Au-delà de l’esthétique, l’innovation technique des modèles de 2ème, 3ème et désormais 4ème génération ont accru la sécurité, notamment par le contrôle de température évitant toute surchauffe (dry-hit) et son efficacité pour le sevrage, évaluée comme étant presque trois fois supérieure aux cigalikes. « Ceux qui utilisent des tanks [à réservoir] sont plus susceptibles d’être ex-fumeurs », établit une étude dans Nicotine & Tobacco Research9. Un constat « pertinent en regard du lobbying de l’industrie du tabac pour une régulation stricte des tanks », précise la Pr Sara C. Hitchman. En pratique, de tels kits se trouvent en Suisse de 50 à 100 frs (à titre indicatif). Par contre, se procurer le liquide nicotiné reste compliqué à cause de la prohibition de l’OFSP.
L’obsolescence programmée de la clope
Pour contourner les entraves à leur sevrage tabagique, les vapoteurs s’organisent : auto-soutien, débrouille et conseils pour débutants – car vaper n’est pas fumer –, lors de « vapéros » et sur internet, comme sur le forum Vap-Romandie10. Au-delà du soutien social, la construction de ces communautés engendre aussi des groupes de défense d’usagers, tels que l’association Helvetic Vape. Dans la vape se rencontrent soucis sanitaires et plaisir, marges culturelles et masse populaire, esprit de défiance et ques- tions politiques ; bouillonnements protestataires et solidaires entre compagnons sur le chemin de la défume.

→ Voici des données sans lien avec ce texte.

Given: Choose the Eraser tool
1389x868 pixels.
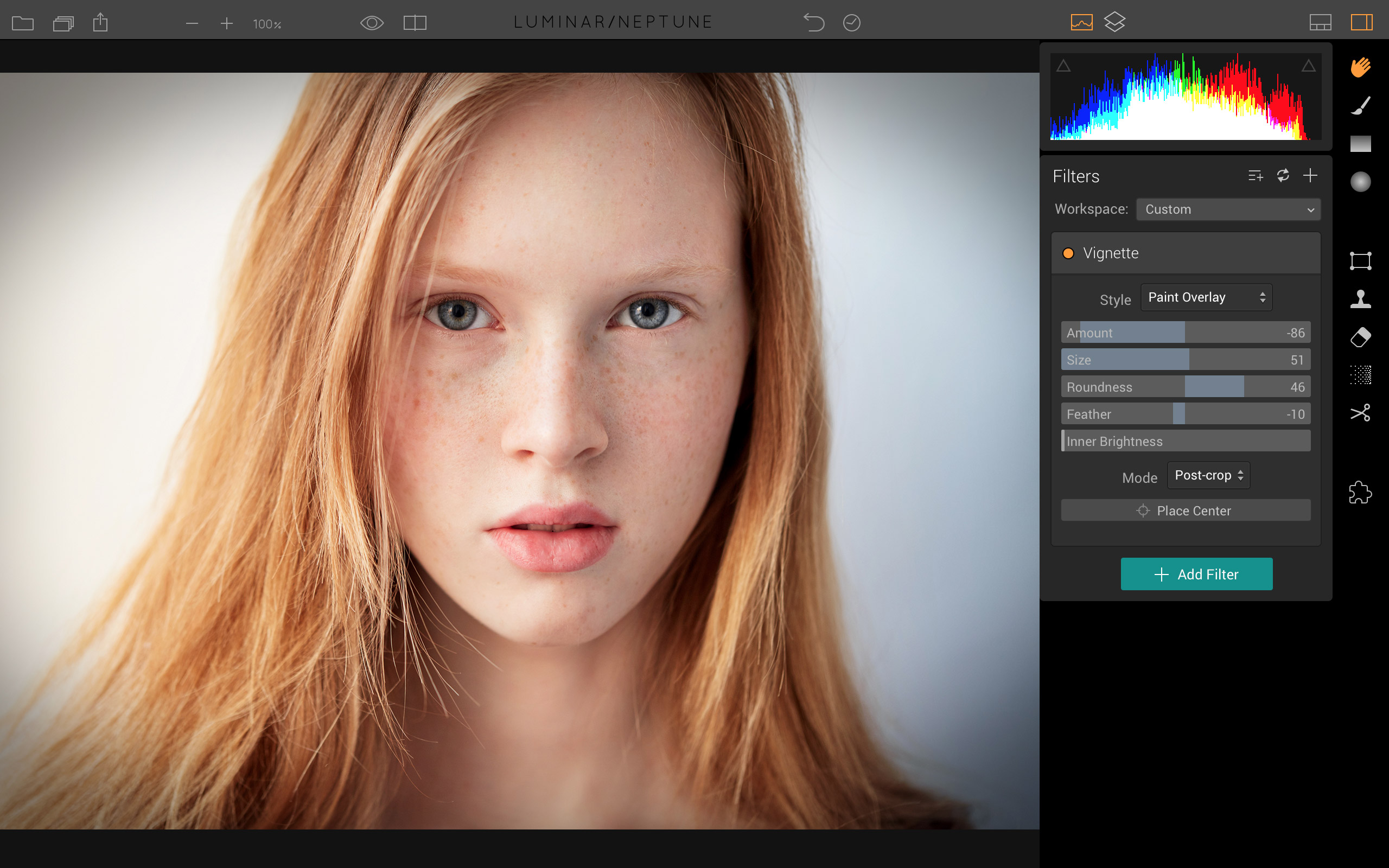Looking at the screenshot, I should [1360, 337].
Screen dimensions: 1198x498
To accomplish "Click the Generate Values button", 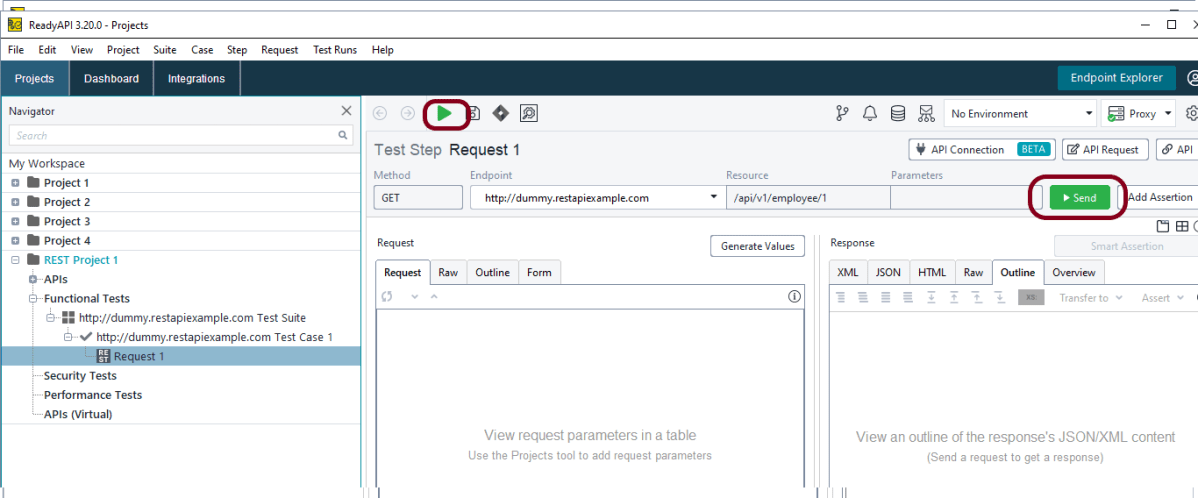I will pyautogui.click(x=757, y=246).
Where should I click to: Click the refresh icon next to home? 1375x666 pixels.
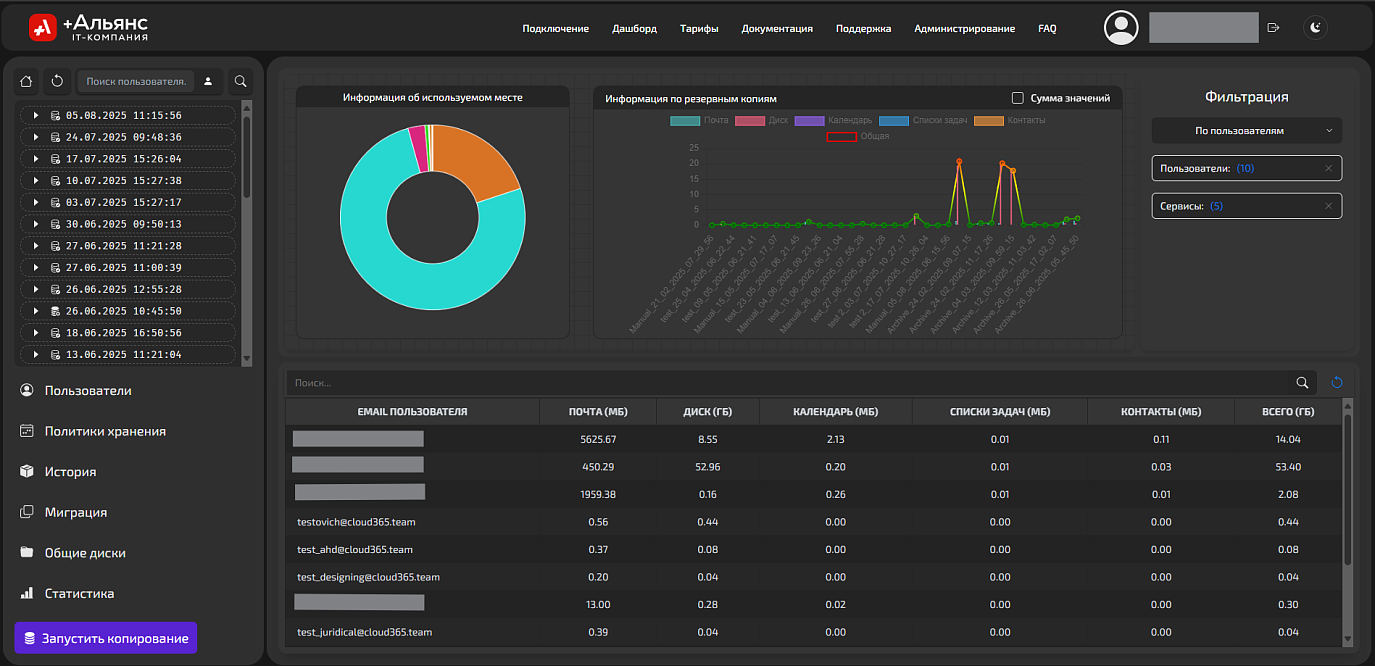(57, 81)
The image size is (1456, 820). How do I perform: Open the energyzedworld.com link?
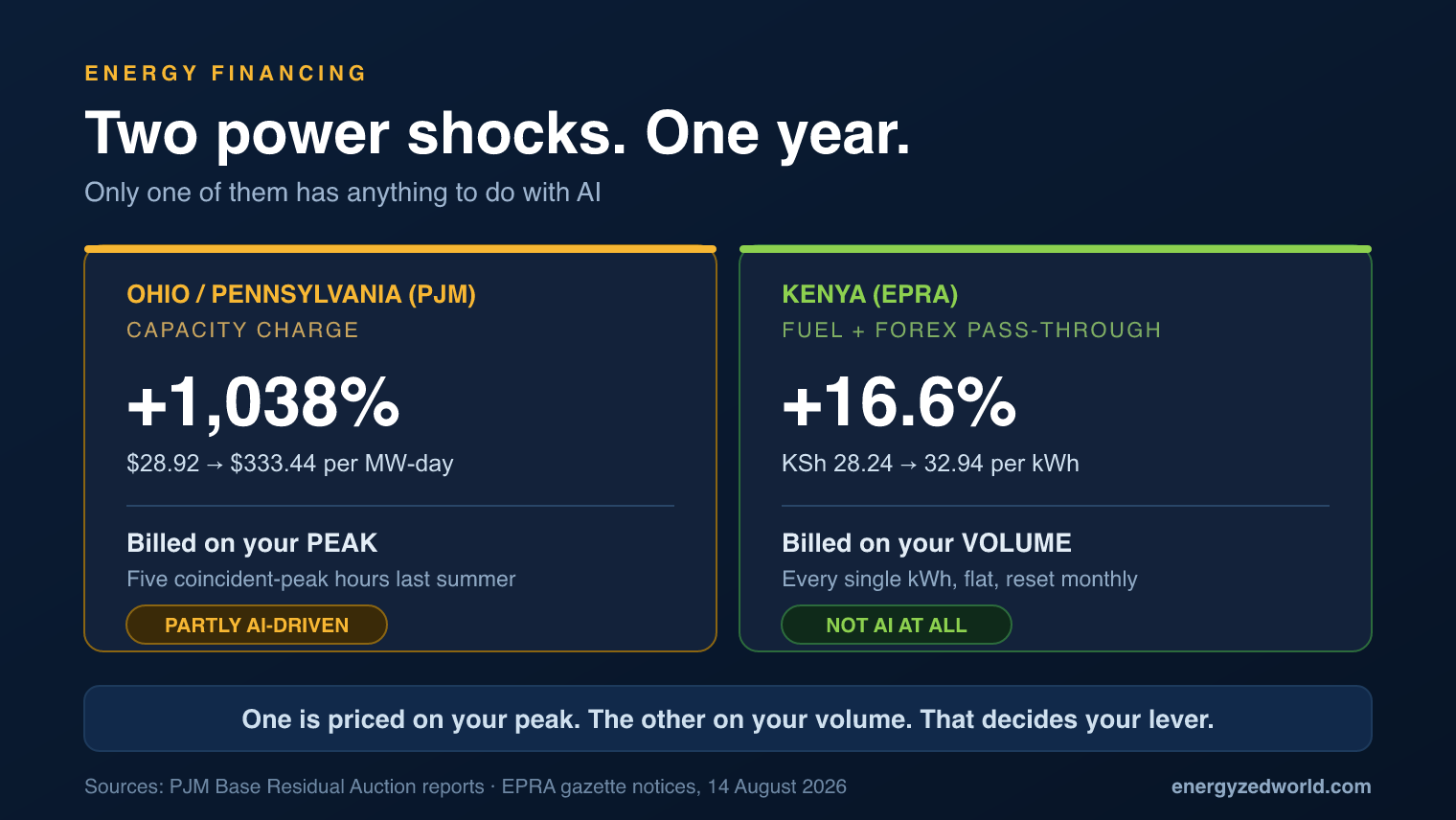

A ce titre, la reconnaissance par le monde médical et social a un rôle à jouer. Les vapoteurs aspirent à ce que leur combat contre le tabac soit soutenu et tout simplement autorisé. Derek Yach, un des fondateurs de la Convention-cadre de lutte antitabac de l’Organisation mondiale de la santé, lance un appel en ce sens : « il est temps de mettre fin à la guerre contre les e-cigs. Il faut les considérer comme les aides au sevrage tabagique qu’elles sont. Ce changement culturel commence par des réglementations plus intelligentes pour encourager les fumeurs à passer aux produits à risques réduits. […] La e-cig doit faire partie de la solution ».